-- begin --

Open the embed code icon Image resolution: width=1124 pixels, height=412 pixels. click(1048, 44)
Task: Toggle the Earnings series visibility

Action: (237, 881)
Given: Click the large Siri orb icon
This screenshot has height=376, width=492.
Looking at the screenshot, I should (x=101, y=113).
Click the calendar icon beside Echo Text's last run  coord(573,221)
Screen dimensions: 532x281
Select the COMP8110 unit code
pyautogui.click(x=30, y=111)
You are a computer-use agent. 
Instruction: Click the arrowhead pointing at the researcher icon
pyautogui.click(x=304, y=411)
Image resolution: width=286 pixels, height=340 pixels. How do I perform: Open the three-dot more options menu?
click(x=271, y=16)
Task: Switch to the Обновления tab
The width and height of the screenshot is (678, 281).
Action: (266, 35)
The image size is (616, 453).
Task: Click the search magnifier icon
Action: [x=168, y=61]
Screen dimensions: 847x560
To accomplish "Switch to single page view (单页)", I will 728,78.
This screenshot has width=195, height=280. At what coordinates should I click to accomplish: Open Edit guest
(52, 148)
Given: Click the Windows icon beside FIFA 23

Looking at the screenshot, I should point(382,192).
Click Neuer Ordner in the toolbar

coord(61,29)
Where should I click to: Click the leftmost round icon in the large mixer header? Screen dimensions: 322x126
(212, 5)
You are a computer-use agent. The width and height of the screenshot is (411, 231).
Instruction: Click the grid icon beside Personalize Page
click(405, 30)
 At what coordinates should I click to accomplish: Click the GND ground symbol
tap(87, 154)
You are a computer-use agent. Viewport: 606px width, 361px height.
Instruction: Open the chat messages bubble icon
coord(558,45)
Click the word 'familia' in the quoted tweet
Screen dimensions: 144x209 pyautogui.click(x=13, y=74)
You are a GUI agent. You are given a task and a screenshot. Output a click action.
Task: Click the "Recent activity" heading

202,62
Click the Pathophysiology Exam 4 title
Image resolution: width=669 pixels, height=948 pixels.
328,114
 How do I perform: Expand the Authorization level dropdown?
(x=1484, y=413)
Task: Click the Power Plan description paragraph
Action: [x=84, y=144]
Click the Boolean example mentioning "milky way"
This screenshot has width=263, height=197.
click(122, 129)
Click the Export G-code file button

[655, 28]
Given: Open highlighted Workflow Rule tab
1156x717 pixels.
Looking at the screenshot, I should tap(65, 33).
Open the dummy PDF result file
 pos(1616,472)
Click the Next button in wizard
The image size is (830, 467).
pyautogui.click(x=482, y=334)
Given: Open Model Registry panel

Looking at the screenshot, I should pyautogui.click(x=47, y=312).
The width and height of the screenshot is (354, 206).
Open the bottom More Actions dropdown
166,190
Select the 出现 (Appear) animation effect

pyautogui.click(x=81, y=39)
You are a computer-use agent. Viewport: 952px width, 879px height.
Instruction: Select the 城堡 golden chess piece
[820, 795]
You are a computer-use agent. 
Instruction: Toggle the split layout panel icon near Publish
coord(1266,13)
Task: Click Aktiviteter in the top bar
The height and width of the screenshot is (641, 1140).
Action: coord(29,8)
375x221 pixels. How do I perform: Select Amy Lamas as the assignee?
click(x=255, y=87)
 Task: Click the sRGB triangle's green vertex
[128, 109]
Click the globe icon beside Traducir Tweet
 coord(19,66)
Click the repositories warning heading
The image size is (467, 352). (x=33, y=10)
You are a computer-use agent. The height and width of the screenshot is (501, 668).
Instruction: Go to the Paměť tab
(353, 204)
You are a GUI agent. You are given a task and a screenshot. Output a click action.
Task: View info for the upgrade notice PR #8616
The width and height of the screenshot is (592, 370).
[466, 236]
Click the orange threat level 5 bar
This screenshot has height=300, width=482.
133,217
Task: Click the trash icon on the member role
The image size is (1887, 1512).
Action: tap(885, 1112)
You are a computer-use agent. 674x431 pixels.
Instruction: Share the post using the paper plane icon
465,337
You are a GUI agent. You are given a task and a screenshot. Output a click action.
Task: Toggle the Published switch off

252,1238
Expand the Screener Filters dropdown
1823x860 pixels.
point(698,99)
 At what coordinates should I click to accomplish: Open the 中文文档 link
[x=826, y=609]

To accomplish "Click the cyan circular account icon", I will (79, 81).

-- end --

**Written problem**. Can you copy out, word for word, the part of the entries that opens with the line containing "Click the Boolean" and closes with the line containing "Action: coord(29,8)", both lines included?

**Exercise result**.
Click the Boolean example mentioning "milky way"
This screenshot has width=263, height=197.
click(122, 129)
Click the Export G-code file button

[655, 28]
Given: Open highlighted Workflow Rule tab
1156x717 pixels.
Looking at the screenshot, I should tap(65, 33).
Open the dummy PDF result file
 pos(1616,472)
Click the Next button in wizard
The image size is (830, 467).
pyautogui.click(x=482, y=334)
Given: Open Model Registry panel

Looking at the screenshot, I should pyautogui.click(x=47, y=312).
The width and height of the screenshot is (354, 206).
Open the bottom More Actions dropdown
166,190
Select the 出现 (Appear) animation effect

pyautogui.click(x=81, y=39)
You are a computer-use agent. Viewport: 952px width, 879px height.
Instruction: Select the 城堡 golden chess piece
[820, 795]
You are a computer-use agent. 
Instruction: Toggle the split layout panel icon near Publish
coord(1266,13)
Task: Click Aktiviteter in the top bar
The height and width of the screenshot is (641, 1140).
Action: coord(29,8)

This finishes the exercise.